Due to this notice that was supposedly sent out by Johns Hopkins University, confirmation from the university itself was needed to verify the validity of the significant finding. In response to this email, assistant professor, Rolf Halden, PhD, PE, in the Department of Environmental Health Sciences and the Center for Water and Health at Johns Hopkins University discredited this hoax email. The Office of Communications and Public Affairs at the university conversed with Rolf Halden about the issue of dioxins released from plastic bottles as well as the use of plastic cookware. Halden clarified the issue and stated that dioxins are not present in plastics and freezing plastic bottles does not contribute to the release of this chemical. Moreover, he explained that: “Chemicals do not diffuse as readily in cold temperatures, which would limit chemical release if there were dioxins in plastic, and we don’t think there are.” It is important to note however that heating and cooking with plastics does increase the possibility of chemicals being released into the food substance according to Halden. Consequently, Dr. Edward Fujimoto’s statement on heating foods in plastic, as found in the email, is not an inaccurate statement. Rather, understanding the context as a whole can be misinterpreted by many who did receive the email.
Though present-day technology allowed for an immediate distribution of the email regarding the recent research on dioxin, the hoax was quickly identified and detested by researchers at Johns Hopkins University.

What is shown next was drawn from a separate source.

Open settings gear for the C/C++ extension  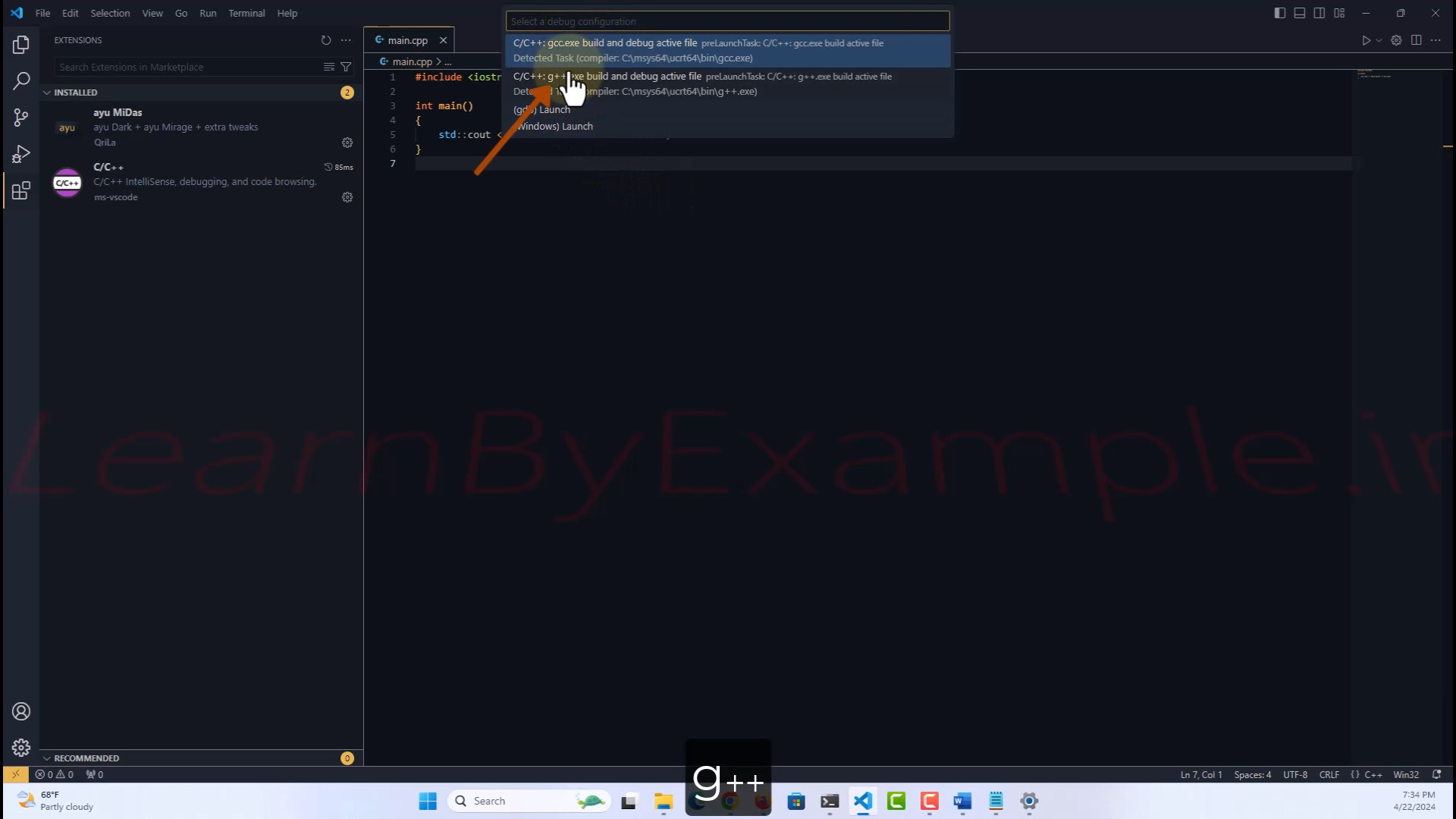point(347,197)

It is important that society is immediately warned about all possible health risks associated with the usage of plastic ware. For example, many people probably would not have known that some drinking straws have been labeled “not for hot beverages” simply because the chemicals from the straw are being extracted into one’s beverage according to Halden. Most would usually have the initial understanding that one might be burned by using the straw.

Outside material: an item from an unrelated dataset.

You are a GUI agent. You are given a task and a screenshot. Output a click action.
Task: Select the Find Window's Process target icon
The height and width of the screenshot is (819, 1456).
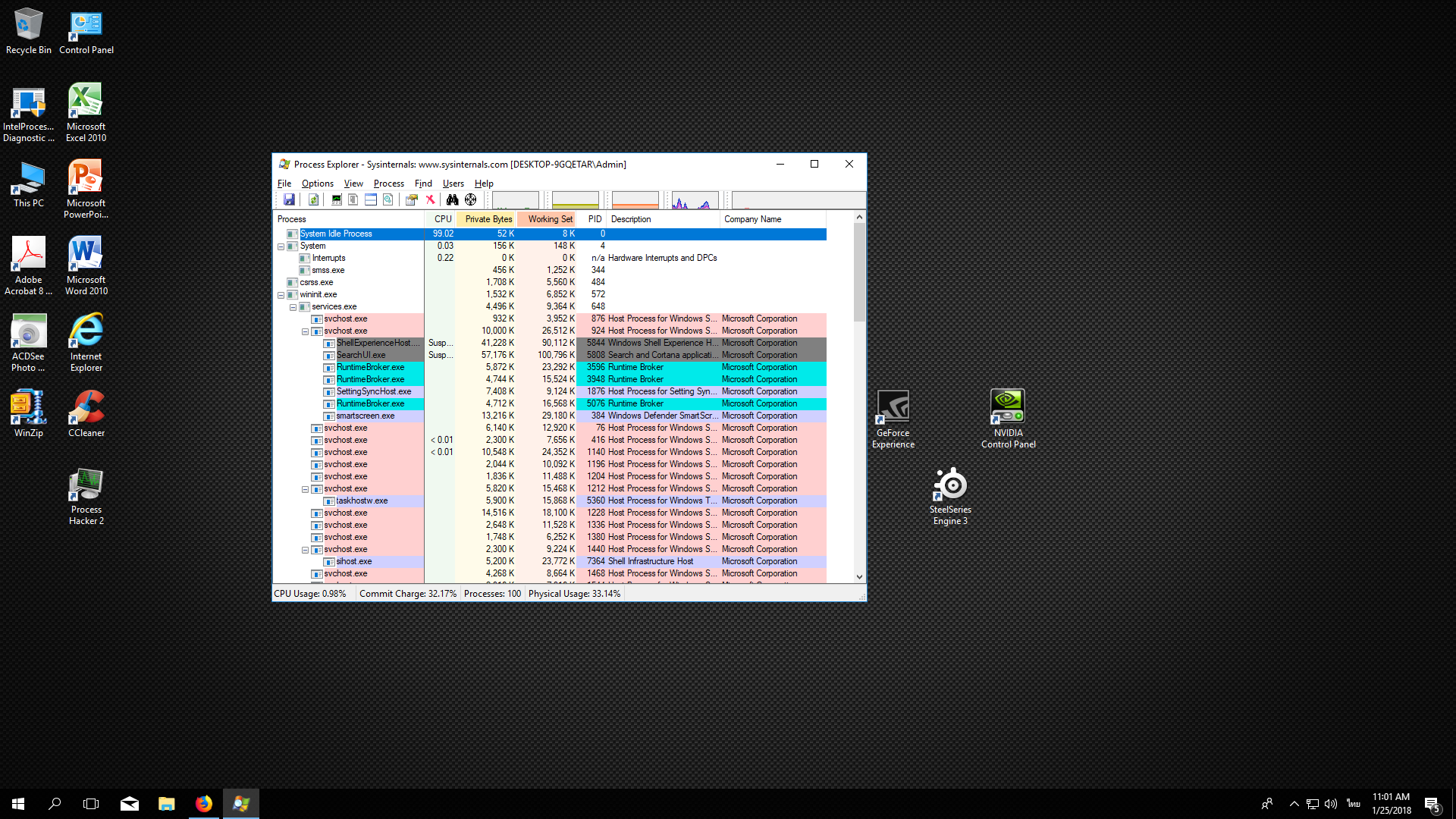click(471, 199)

Moreover, generating a scare towards drinking water from plastic bottles through a false email contributes to an unrest society. The release and distribution of such pertinent health related information throughout the internet needs to be monitored and certified in a specific manner. I, myself being a previous recipient of such a bogus email, further looked into the issue of dioxins and discovered the falsification attached with the email message. Additionally, the validity of such a message would have not been only claimed online, but through the use of mass media. Today is the age of a well informed society. Nevertheless, I say thank you for the recommendation of using heat-resistant glass, stainless steel, or ceramics when cooking in order to avoid the increased risk of cancer. No thank you to the unnecessary scare that left many wondering what the next everyday essential (like water bottles) will be warned against as a possible risk of developing cancer.